IWM's work in Gujarat, India, exemplifies how improving water management can have an influence on peoples' livelihoods. The state faced the dual problem of bankrupt electricity utilities and depleted groundwater storage following the introduction of electricity subsidies to farmers from around 1970. The situation arose because the subsidies enabled farmers to easily pump groundwater from ever-increasing depths. The Asian Development Bank and World Bank both indicated that governments should cut the electricity subsidies and charge farmers based on metered consumption of power. However, when some state governments tried to do so, the farmers formed such powerful lobbies that several chief ministers lost their seats.
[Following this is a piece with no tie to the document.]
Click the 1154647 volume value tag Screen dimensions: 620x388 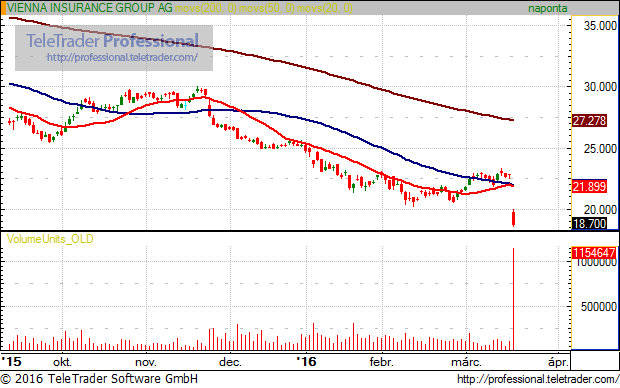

A different solution was clearly required.

IWMI scientists who studied the problem suggested governments should introduce ‘intelligent rationing’ of farm power supply by separating the power cables carrying electricity to farmers from those supplying other rural users, such as domestic households and industries. They should then provide farmers with a high-quality power supply for a set number of hours each day at a price they could afford. Eventually Gujarat decided to include these recommendations in a larger programme to reform the electricity utility. A study conducted afterwards found its impacts to be much greater than anticipated. Prior to the change, tube-well owners had been holding rural communities to ransom by ‘stealing’ power for irrigation. After the cables were separated, rural households, schools and industries had a much higher-quality power supply, which in turn boosted individuals’ well-being.